Set task:
Identify each line of the material below that contains the string "width", and copy those lines. Case counts, so a match must have the same uppercase and lowercase letters.

>>>>>

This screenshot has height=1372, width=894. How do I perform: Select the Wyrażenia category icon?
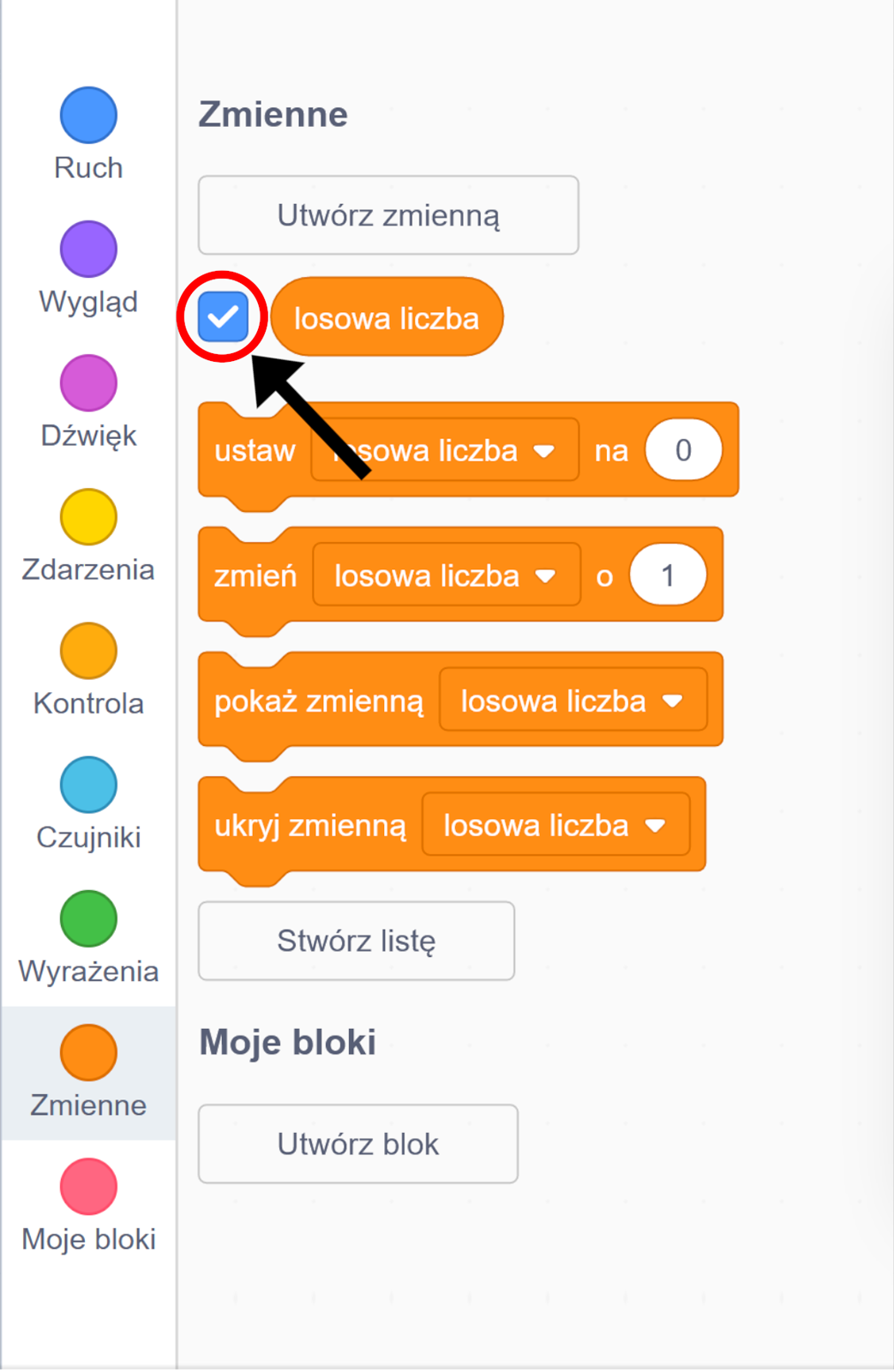[88, 918]
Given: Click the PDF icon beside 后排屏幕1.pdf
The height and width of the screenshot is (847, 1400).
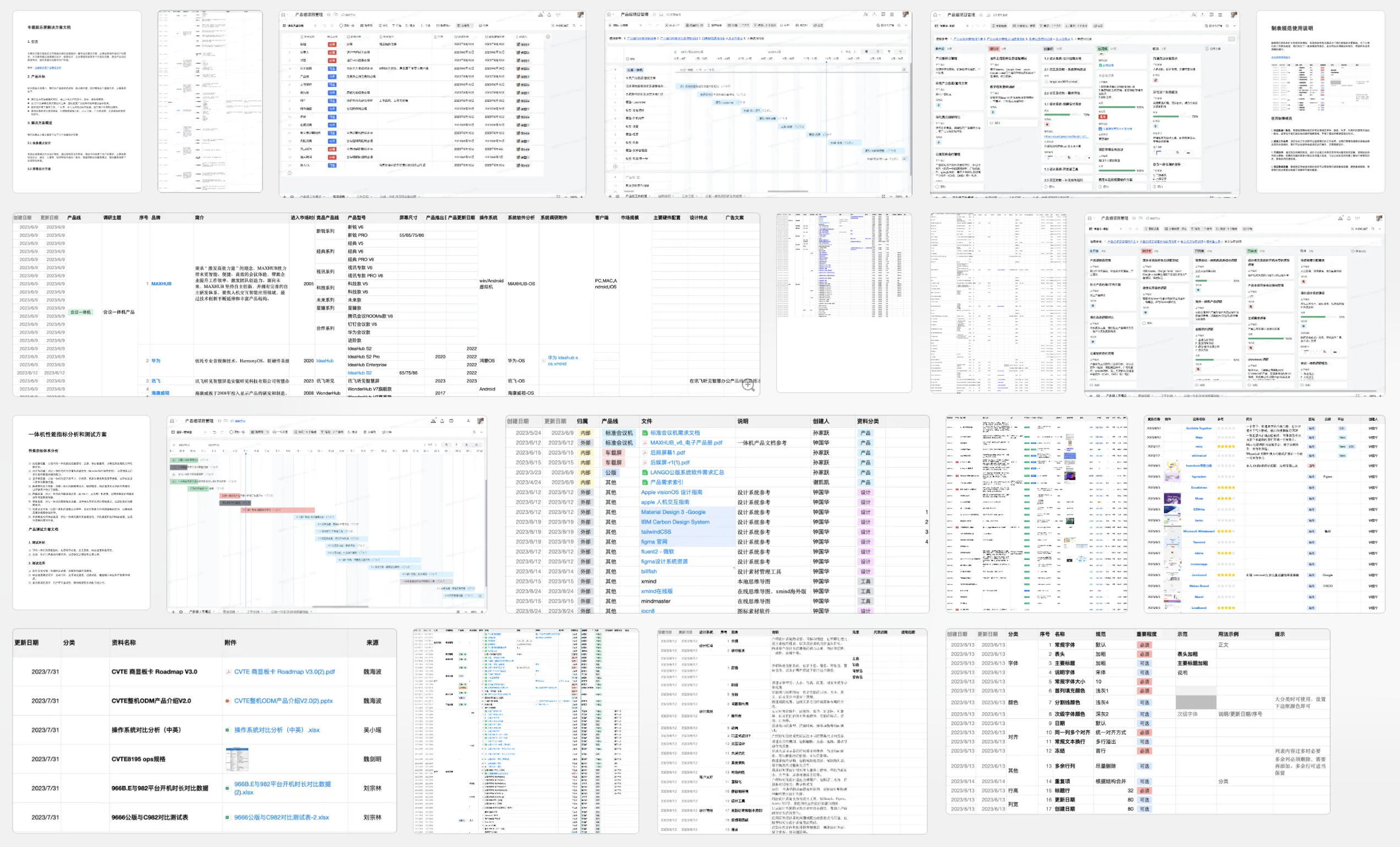Looking at the screenshot, I should click(x=645, y=453).
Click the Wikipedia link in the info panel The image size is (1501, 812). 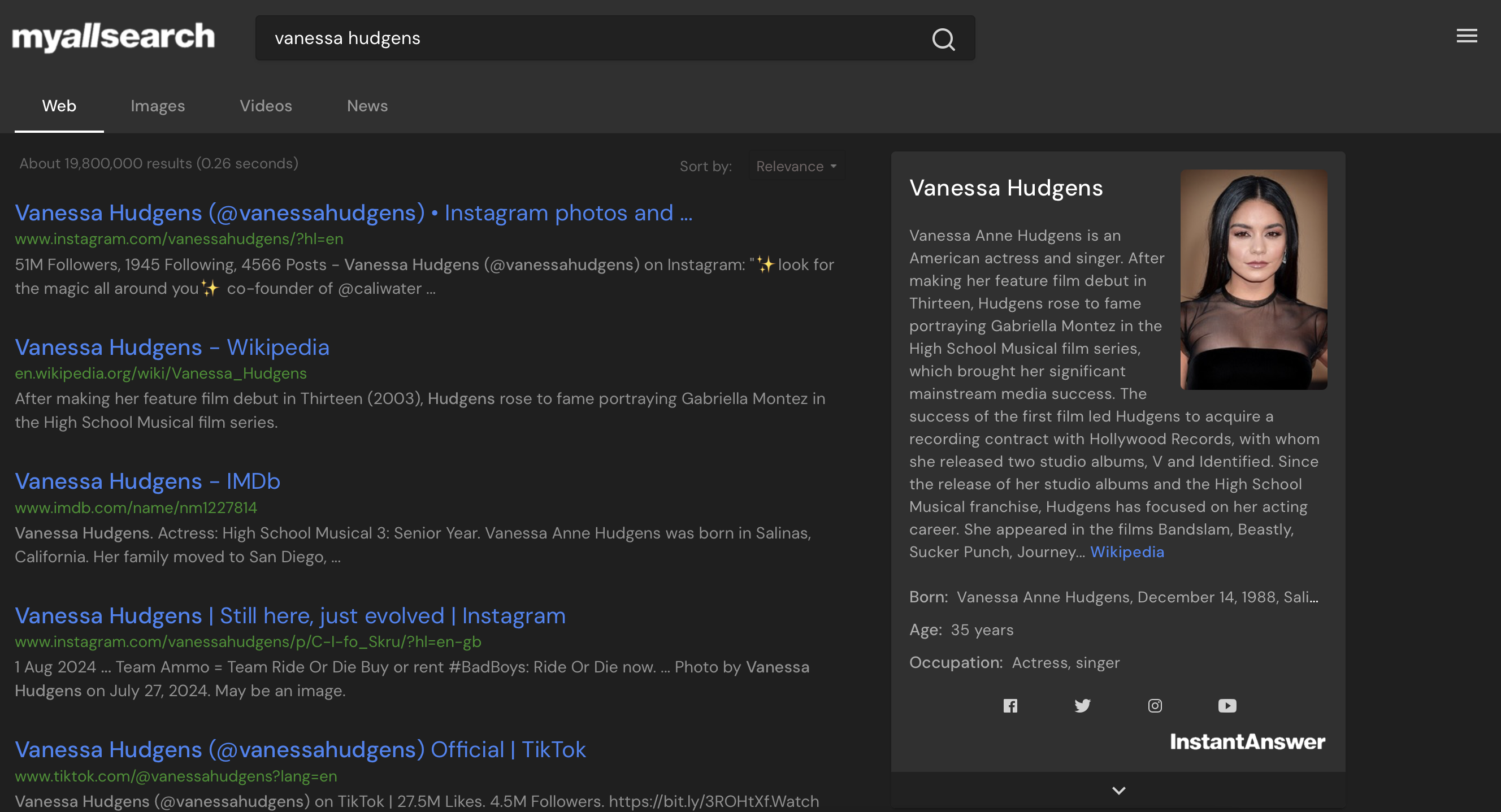tap(1126, 552)
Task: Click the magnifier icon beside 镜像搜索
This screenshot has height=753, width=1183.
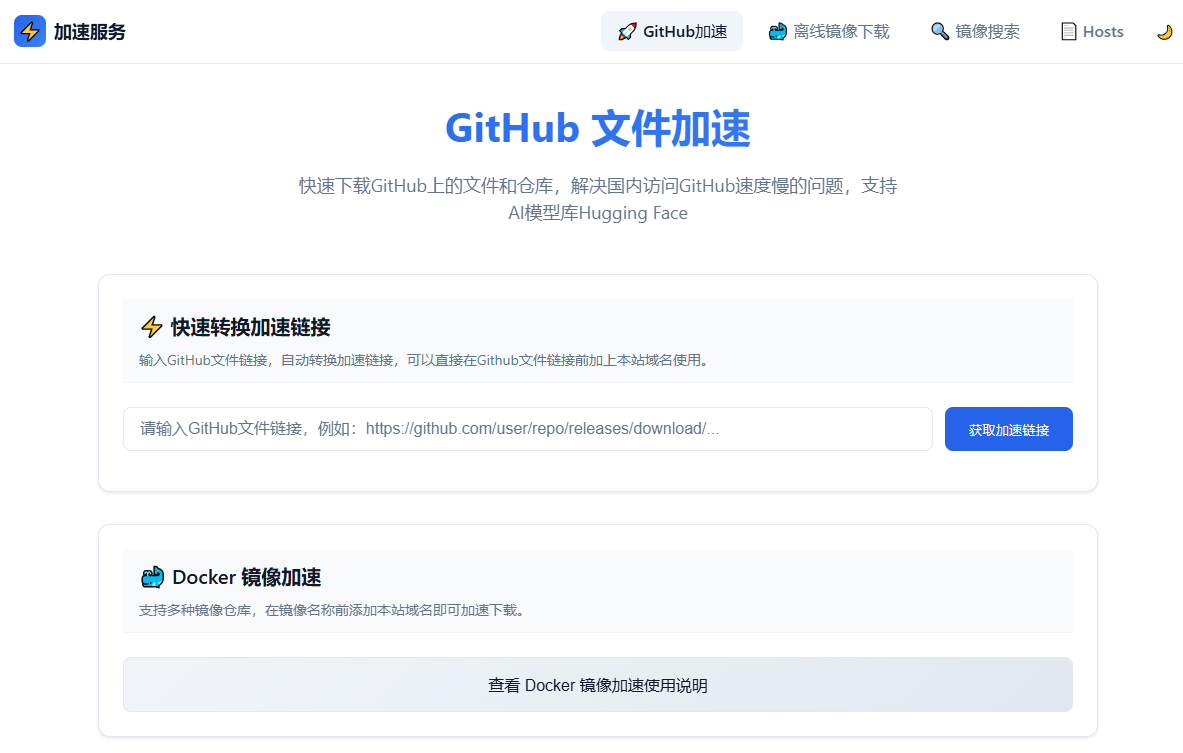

<<<<<

Output:
This screenshot has height=1372, width=894. How do I perform: Select the Wyrażenia category icon?
The height and width of the screenshot is (847, 1400).
This screenshot has height=753, width=1183.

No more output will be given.